10.3904/kjim.2011.26.1.34
- Author:
Woo Chul CHUNG
1
;
Chang Nyol PAIK
;
Sung Hoon JUNG
;
Kang Moon LEE
;
Sang Woo KIM
;
U Im CHANG
;
Jin Mo YANG
Author Information
1. Department of Internal Medicine, The Catholic University of Korea School of Medicine, Seoul, Korea. cmcu@catholic.ac.kr
- Publication Type:Original Article
- Keywords:
Duodenal cacner;
Prognosis;
Cancer-directed treatment
- MeSH:
Adenocarcinoma/*mortality/pathology/therapy;
Adult;
Aged;
Aged, 80 and over;
Duodenal Neoplasms/*mortality/pathology/therapy;
Female;
Hospice Care;
Humans;
Male;
Middle Aged;
Neoplasm Staging;
Prognosis
- From:The Korean Journal of Internal Medicine
2011;26(1):34-40
- CountryRepublic of Korea
- Language:English
-
Abstract:
BACKGROUND/AIMS: The prognostic factors in primary duodenal adenocarcinoma remain controversial. This study evaluated the prognostic factors associated with survival in patients with primary duodenal adenocarcinoma. METHODS: From March 1996 to June 2008, the medical records of 30 patients with a final diagnosis of primary duodenal epithelial malignancy seen at two referral centers were reviewed retrospectively. The prognostic factors for survival were evaluated 6 months and 1, 2, and 5 years after the diagnosis.
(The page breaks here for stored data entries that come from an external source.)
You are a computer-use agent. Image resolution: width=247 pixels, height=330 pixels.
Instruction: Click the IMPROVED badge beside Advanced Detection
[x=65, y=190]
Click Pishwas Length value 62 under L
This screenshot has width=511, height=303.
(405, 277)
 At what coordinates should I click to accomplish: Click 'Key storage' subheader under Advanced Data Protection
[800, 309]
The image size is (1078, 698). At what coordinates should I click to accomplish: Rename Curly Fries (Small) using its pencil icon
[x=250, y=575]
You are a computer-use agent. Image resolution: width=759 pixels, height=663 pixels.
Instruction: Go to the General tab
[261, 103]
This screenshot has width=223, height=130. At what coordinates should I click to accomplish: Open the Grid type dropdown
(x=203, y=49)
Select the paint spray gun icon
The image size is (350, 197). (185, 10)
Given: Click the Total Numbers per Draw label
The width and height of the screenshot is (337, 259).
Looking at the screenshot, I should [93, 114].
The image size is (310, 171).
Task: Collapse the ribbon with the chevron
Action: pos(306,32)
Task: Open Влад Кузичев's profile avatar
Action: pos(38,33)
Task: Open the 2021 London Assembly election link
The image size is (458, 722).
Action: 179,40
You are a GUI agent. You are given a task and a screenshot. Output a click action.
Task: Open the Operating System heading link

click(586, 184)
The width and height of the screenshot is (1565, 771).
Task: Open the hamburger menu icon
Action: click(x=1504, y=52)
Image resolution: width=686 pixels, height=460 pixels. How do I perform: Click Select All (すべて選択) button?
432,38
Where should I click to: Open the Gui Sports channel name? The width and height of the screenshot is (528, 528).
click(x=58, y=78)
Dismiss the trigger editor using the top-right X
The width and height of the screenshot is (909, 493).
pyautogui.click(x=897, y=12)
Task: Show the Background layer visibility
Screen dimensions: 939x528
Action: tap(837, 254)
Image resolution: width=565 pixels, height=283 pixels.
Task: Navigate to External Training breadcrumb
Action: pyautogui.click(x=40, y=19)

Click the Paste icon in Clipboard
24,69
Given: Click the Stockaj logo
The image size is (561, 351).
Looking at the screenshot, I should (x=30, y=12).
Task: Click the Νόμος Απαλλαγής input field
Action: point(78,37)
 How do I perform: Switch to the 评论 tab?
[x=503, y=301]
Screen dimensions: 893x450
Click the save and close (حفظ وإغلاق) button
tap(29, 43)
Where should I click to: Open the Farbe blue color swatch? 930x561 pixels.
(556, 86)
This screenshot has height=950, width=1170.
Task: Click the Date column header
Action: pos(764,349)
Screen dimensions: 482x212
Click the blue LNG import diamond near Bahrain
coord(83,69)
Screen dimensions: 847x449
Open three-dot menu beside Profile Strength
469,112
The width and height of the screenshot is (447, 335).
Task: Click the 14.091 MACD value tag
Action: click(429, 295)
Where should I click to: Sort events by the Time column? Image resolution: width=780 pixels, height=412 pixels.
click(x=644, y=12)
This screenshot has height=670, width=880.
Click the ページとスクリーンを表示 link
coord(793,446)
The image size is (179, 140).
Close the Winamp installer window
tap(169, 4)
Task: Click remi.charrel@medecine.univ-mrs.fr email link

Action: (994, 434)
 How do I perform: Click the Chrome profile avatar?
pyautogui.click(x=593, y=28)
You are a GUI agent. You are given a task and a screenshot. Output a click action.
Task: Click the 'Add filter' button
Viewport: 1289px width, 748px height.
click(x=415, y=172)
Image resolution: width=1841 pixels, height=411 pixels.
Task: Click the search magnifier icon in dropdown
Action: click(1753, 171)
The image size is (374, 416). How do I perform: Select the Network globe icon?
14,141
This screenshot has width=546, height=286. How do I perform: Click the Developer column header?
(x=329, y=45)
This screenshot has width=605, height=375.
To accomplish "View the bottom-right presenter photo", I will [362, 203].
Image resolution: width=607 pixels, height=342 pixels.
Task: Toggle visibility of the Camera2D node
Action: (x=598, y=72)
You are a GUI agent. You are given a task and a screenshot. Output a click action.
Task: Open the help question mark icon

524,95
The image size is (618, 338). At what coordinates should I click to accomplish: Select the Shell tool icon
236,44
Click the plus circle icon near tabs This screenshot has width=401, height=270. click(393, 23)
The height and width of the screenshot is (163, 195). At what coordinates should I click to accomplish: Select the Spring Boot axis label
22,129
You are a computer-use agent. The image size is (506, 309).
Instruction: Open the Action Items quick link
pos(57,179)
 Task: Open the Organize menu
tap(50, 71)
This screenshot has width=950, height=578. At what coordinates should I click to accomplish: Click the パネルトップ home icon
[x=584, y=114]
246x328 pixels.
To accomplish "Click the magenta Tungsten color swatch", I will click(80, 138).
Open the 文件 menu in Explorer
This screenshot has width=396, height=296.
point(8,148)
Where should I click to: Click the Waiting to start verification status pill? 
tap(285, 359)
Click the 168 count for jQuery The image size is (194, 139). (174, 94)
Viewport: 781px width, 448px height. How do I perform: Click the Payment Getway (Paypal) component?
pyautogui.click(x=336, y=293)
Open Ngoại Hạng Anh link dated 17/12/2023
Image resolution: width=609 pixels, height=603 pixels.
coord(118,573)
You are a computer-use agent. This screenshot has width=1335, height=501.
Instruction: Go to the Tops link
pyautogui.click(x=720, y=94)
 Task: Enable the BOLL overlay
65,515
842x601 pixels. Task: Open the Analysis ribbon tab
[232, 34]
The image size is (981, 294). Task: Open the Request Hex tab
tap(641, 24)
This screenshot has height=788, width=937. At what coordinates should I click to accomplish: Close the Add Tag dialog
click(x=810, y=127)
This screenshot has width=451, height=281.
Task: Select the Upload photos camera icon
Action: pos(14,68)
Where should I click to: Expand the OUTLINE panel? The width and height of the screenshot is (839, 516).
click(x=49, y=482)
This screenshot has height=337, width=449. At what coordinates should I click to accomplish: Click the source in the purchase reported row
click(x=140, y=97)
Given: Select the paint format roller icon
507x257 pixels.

RESULTS: The median survival was 5.7 months. The survival rate was 46.7% (14/30), 16.7% (5/30), 10% (3/30), and 6.7% (2/30) at 6 months and 1, 2, and 5 years, respectively. Multivariate analysis showed that cancer-directed treatment, including curative surgery or chemotherapy, was a common independent risk factor at all follow-up times. Total bilirubin, cytology, and TNM stage were independent risk factors for survival at 1, 2, and 5 years. The white blood cell count was an independent risk factor at 1 year only. The actuarial probability of survival in patients undergoing cancer-directed treatment was significantly higher than in those without treatment at 6 months (71.4 vs. 25.0%, p < 0.01), 1 year (28.6 vs. 6.3%, p < 0.01), 2 years (21.4 vs. 0%, p < 0.01), and 5 years (14.3 vs. 0%, p < 0.01). CONCLUSIONS: The prognostic factors in patients with primary duodenal adenocarcinoma were total bilirubin, TNM stage, cytology, and cancer-directed treatments until the 5-year follow-up. Especially, cancer-directed treatments improved patient survival.